The Francis Crick Institute, London NW1 1AT, UK
Development. 2019 Nov 25;146(22):dev182154. doi: 10.1242/dev.182154.
The vertebrate spinal cord comprises multiple functionally distinct neuronal cell types arranged in characteristic positions. During development, these different types of neurons differentiate from transcriptionally distinct neural progenitors that are arrayed in discrete domains along the dorsal-ventral and anterior-posterior axes of the embryonic spinal cord. This organization arises in response to morphogen gradients acting upstream of a gene regulatory network, the architecture of which determines the spatial and temporal pattern of gene expression. In recent years, substantial progress has been made in deciphering the regulatory network that underlies the specification of distinct progenitor and neuronal cell identities.

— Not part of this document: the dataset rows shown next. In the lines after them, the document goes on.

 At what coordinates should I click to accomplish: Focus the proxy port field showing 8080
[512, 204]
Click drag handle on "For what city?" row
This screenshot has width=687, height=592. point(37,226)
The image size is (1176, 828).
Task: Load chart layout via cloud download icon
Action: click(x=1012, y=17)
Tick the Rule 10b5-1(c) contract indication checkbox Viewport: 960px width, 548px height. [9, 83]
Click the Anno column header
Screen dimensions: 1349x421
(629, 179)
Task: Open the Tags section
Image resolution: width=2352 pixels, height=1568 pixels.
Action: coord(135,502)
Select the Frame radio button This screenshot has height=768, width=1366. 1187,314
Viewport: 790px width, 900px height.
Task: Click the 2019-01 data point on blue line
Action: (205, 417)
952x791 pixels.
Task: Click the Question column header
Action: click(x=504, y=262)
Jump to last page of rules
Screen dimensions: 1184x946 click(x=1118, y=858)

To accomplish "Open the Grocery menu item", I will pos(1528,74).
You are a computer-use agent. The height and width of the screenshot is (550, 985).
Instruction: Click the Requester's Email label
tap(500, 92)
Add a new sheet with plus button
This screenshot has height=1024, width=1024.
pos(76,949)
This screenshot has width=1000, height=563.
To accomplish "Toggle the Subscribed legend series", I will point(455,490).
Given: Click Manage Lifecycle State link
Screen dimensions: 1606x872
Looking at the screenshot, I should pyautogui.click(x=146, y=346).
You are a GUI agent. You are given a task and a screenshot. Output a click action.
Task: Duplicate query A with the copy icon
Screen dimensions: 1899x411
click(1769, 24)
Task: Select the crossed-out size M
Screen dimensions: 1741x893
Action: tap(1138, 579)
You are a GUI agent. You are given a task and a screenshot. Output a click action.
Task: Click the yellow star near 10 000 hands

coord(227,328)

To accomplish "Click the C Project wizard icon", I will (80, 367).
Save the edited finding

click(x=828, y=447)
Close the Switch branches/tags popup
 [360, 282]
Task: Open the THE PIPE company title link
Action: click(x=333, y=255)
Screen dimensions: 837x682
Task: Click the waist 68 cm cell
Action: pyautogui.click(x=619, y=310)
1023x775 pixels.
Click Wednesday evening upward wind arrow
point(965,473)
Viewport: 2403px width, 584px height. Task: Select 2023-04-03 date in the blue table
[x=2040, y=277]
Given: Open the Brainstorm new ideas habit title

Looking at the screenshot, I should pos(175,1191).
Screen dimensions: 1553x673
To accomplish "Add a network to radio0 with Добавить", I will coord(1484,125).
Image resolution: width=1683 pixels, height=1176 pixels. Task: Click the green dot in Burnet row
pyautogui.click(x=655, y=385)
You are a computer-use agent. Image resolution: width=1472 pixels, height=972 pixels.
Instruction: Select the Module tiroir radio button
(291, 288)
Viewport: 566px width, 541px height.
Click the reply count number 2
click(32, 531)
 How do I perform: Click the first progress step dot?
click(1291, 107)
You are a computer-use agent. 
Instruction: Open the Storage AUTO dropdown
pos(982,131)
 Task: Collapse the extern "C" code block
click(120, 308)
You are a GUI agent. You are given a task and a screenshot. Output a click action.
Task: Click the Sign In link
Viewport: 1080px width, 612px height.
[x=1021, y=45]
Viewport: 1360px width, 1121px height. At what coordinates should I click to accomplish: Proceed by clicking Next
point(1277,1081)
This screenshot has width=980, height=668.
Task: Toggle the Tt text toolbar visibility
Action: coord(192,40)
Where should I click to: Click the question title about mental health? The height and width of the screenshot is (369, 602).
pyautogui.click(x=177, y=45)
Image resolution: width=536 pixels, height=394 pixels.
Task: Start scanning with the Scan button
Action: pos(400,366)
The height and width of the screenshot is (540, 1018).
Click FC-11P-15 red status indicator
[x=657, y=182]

In this Review, we outline how distinct neuronal cell identities are established in response to spatial and temporal patterning systems, and outline novel experimental approaches to study the emergence and function of neuronal diversity in the spinal cord.
脊椎动物的脊髓由多种功能不同的神经元细胞类型组成,这些细胞类型排列在特定的位置上。在发育过程中,这些不同类型的神经元由转录上不同的神经祖细胞分化而来,这些神经祖细胞沿着胚胎脊髓的背腹和前后轴排列在离散的区域中。这种组织的形成是对位于基因调控网络上游的形态发生梯度的反应,该网络的结构决定了基因表达的空间和时间模式。近年来,在破译决定不同祖细胞和神经元细胞特性的调控网络方面取得了重大进展。在这篇综述中,我们概述了不同的神经元细胞特性是如何响应空间和时间模式系统而建立的,并概述了研究脊髓中神经元多样性的出现和功能的新实验方法。